Capital Jury Project

This is a continuing program of research on the decision-making of capital jurors that was initiated in 1991 by a consortium of university-based researchers with support from the National Science Foundation (NSF). The Project has been administered nationally by Dr. William Bowers, who was then Principal Research Scientist, Northeastern University . The findings of the CJP are based on three- to four-hour, in-depth, interviews with persons who have served as jurors in capital trials. Phase I of the Project has completed over 1,200 interviews from jurors in 353 capital trials in 14 states. These interviews chronicled the jurors' experiences and decision-making over the course of the trial, identify when various influences come into play, and reveal the ways in which jurors reach their final sentencing decision. The more than forty articles and seven doctoral dissertations, based on CJP data are listed on the CJP website ( The extensive research data including tape-recorded and transcribed interviews with capital jurors have recently been donated to the CPRI by Dr. Bowers, and now reside in the National Death Penalty Archive.

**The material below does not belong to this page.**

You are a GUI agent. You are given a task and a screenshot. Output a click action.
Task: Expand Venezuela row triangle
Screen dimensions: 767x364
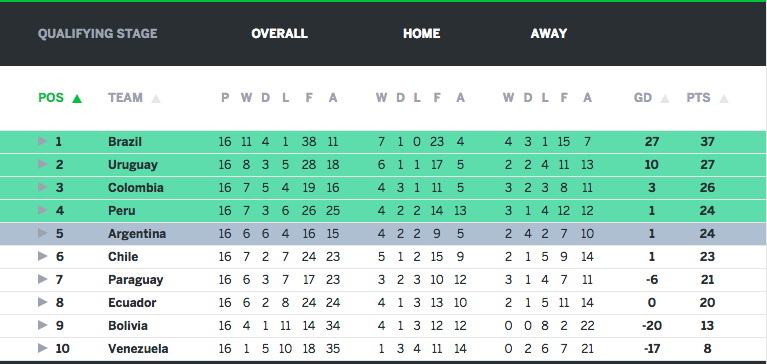point(43,348)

CPRI has been directly involved in two follow up stages of the Capital Jury Project; first as one of several data collection sites and now as the central locus of research with an application for funding pending with NSF. The first follow-up stage (CJP2) focuses on the role of jurors' race in capital sentencing. It seeks: (1) to identify race-linked perspectives of crime causation and responsibility that may be associated with different assessments of criminal violence; (2) to examine jurors' processes of identification with perpetrators and victims of criminal violence and to assess their relationship to perspectives of crime causation and responsibility, (3) to understand the role of perceptions of crime causation and responsibility, of personal identification, and of empathy with offenders and victims on the evaluation of aggravation and mitigation evidence, (4) to trace the interpersonal dynamics of decision-making, and account for them in terms of jury composition, processes of identification and empathy, and attributions of cause and responsibility, and (5) to uncover the interplay of gender with race in punishment decision-making and to test the independence of race and social economic status effects.

The new (CJP3) research will be conducted at CPRI starting June 1, 2005 . This is a study of jurors' receptivity to mitigation evidence in capital sentencing. It draws upon transcripts of capital trials to determine the extent to which jurors give effect to mitigation evidence and related arguments presented in capital sentencing hearings. The U.S. Supreme Court has ruled that jurors must consider and give effect to evidence of mitigation in making their life or death punishment decisions, yet the earlier CJP research suggests that many jurors do not remain receptive to evidence and arguments of mitigation in making their life or death punishment decisions. This research is designed: (1) to determine the nature and extent of mitigation evidence and arguments presented to jurors in capital cases (from trial transcripts), (2) to assess the extent to which jurors give effect to such information by recognizing its mitigating nature and considering or relying on it in their decision-making (through interviews with capital jurors), and (3) to gain a more refined understanding of how jurors make the capital sentencing decision both individually and as a group, in light of the aggravating and mitigating evidence presented to them and the impediments they experience in their consideration of mitigation evidence.

The use of trial transcripts to establish the nature and extent of the mitigation evidence and arguments to which jurors are exposed will help researchers prepare for and conduct mitigation-grounded interviews with a target sample of six jurors from each of 48 capital trials. These interviews will be designed to assess the role of mitigation evidence in jurors' decision-making through a questioning and probing strategy informed by the nature of the evidence and arguments presented to the jurors as revealed by the trial transcripts in their cases, as well as by questions about individual and interpersonal influences in their decision-making.

Clemency Petitions as a Key to Wrongful Executions: Unlike judicial proceedings, claims raised in clemency petitions are free of procedural defaults that can mask error, unfairness, or irrationality in a given death sentence. Petitions thus can reveal what the sentencing authority may not have known because of attorney error, prosecutorial misconduct, newly discovered evidence, or other reasons. Clemency petitions potentially represent the vehicle through which facts are reassembled in the most coherent and complete form, with the benefit of all investigation that was ever conducted in a case. These petitions thus afford a unique vantage point on the fundamental fairness, accuracy, and reliability of death sentences in cases that usually end in the defendant's execution.

This project involves the acquisition and analysis of an estimated 600-700 clemency petitions and related materials filed in capital cases across America . The clemency requests provide a window on the processing of capital cases, and a source of uniquely detailed information on the nature of faults previously identified in the administration of the death penalty.